The health minister told the house that due precautions would be taken with the human milk bank project coming into operation again to prevent marriages between a foster brother and a sister in future who shared the milk from the same mother as per the teachings of Islam. She said such precautions included developing a proper database of the mothers donating their milk to this project.

The proposed database would include the Computerised National Identity Card numbers, addresses, and other personal details of mothers who donate their milk.

Dr Pechuho told the house that such data would remain with the managers of the human milk bank project and could also be provided to the National Database and Registration Authority so that the parents of a beneficiary baby of this project would remain informed about his or her foster family.

She maintained that the chances that any beneficiary child of this project would marry his or her foster sibling in future were already minimal given the vast population in the country. She said a newly born child receiving milk from another woman to fulfil his or her nutritional requirements is very much as per the teachings of Islam. The health minister said it was a pitiful situation that in old times newborns had been provided milk from other women to ensure their survival, whereas in the present times, such a tradition couldn’t be practised to save the lives of babies born with health complications.

She said the Sindh government had approached the Council of Islamic Ideology (CII), urging the CII to issue an edict in favour of the human milk project. “But why should we wait for an edict to launch an initiative duly sanctioned by Islam?” she asked.

In her speech in the house, Dr Pechuho conceded that there is a need to uplift the public healthcare facilities in the province. She clarified that Sindh Institute of Urology and Transplant and the Gambat Institute of Medical Sciences were not non-governmental organisations but autonomous health facilities. She said the government conducted a proper audit of the grants provided to such autonomous healthcare facilities and also kept a check on the spending of public money by them. She, however, maintained that there was no harm in extending government grants to NGOs in the health sector showing better performance.

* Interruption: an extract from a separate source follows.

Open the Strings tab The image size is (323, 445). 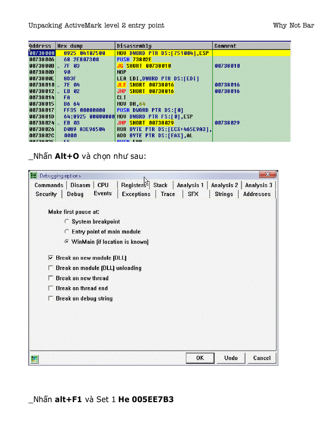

Also speaking in the house, Education Minister Syed Sardar Ali Shah said the new provincial budget had allocated Rs 414 billion for the education sector. He told the house that some 5.2 million children in Sindh were enrolled in government-run schools while private educational institutions had been imparting education to four million students.

He said the government spent around Rs79,000 on each student enrolled in the government schools annually. He said the restoration of the infrastructure of the educational facilities damaged due to floods and rains was a major challenge for the Sindh government.

He said the government had resorted 5,000 such damaged schools. He complained that the federal government hadn’t provided a single rupee for the reconstruction of the damaged schools. He said the incumbent Federal education minister belongs to Sindh so he should better talk to the federal government on this issue.